### Assignment
Copy word for word the entries from the line containing "Describe the element" through the line containing "at that location.".

### Material provided
------------

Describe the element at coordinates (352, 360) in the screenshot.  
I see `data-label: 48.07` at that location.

------------

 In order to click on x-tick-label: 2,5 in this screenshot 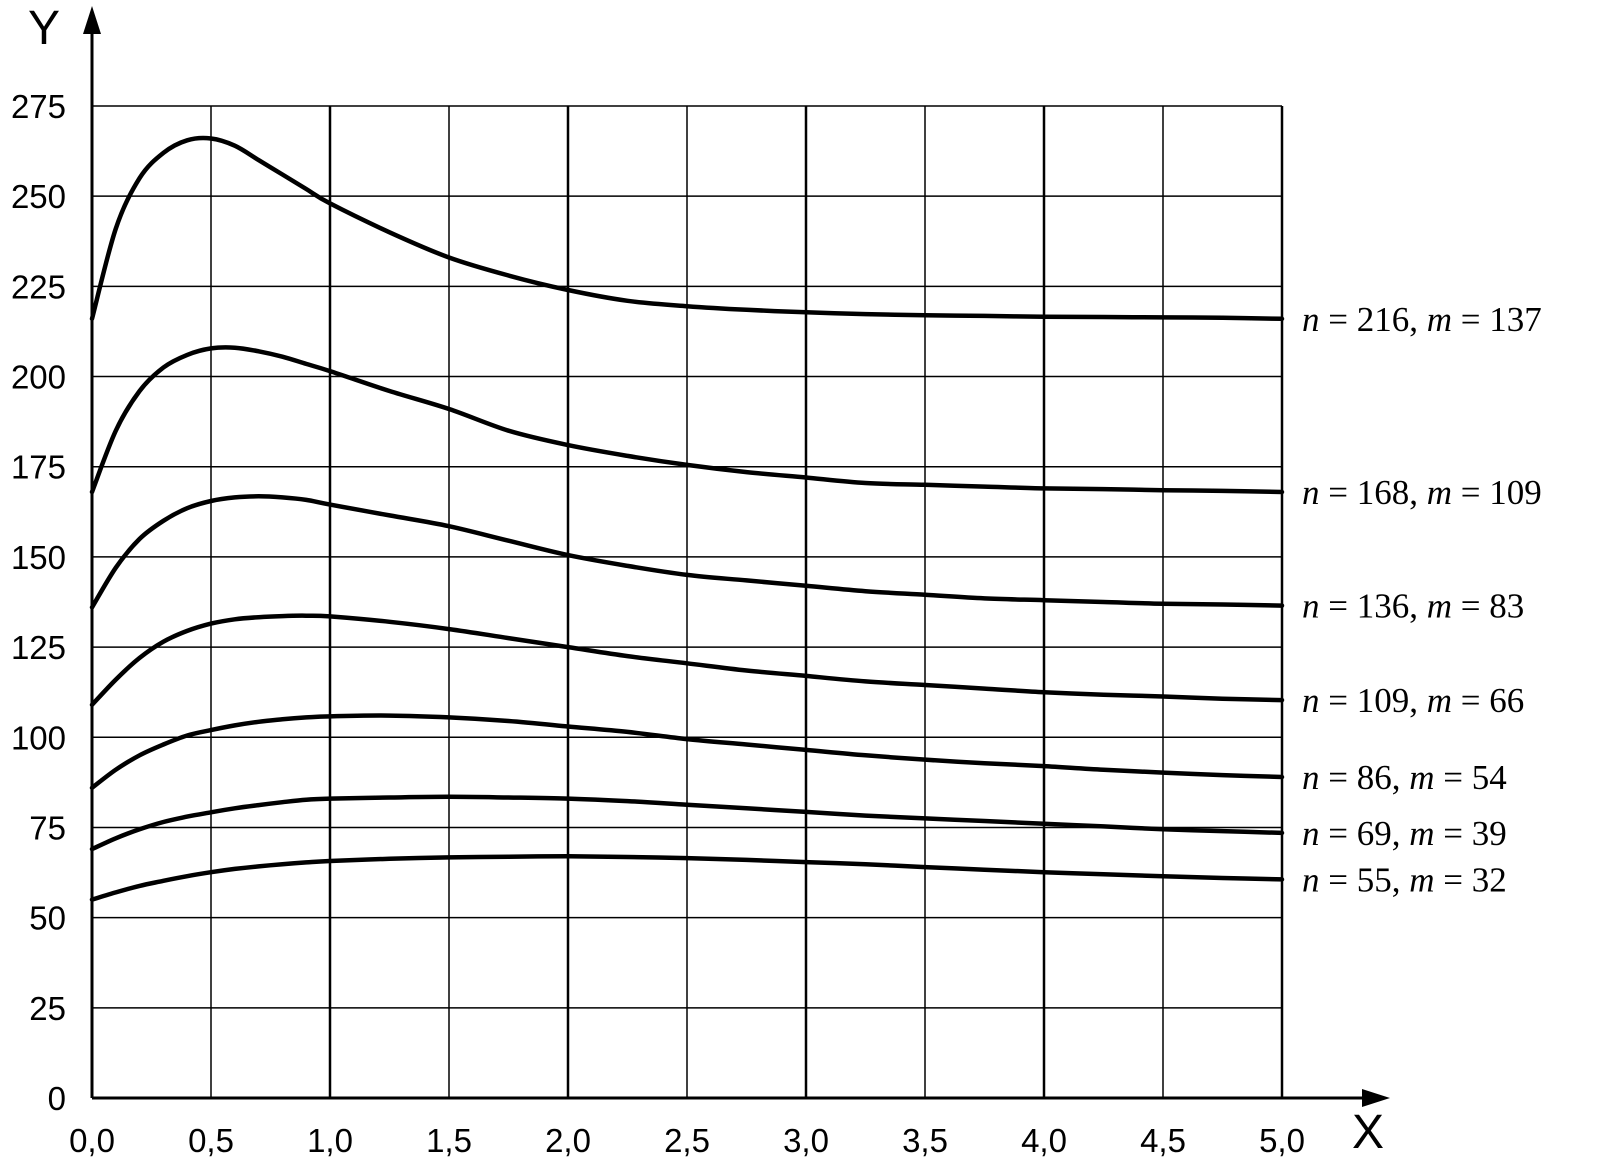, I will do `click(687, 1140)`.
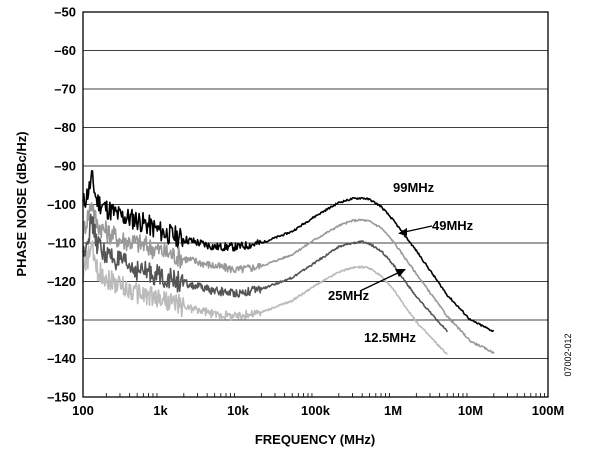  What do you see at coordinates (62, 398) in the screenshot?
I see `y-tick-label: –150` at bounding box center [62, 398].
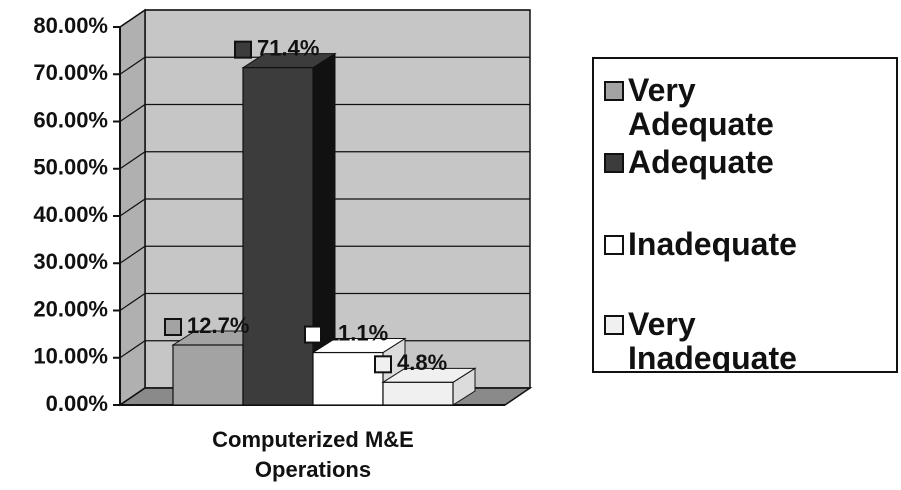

------------

### Result for this task
Describe the element at coordinates (352, 360) in the screenshot.  
I see `data-label: 48.07` at that location.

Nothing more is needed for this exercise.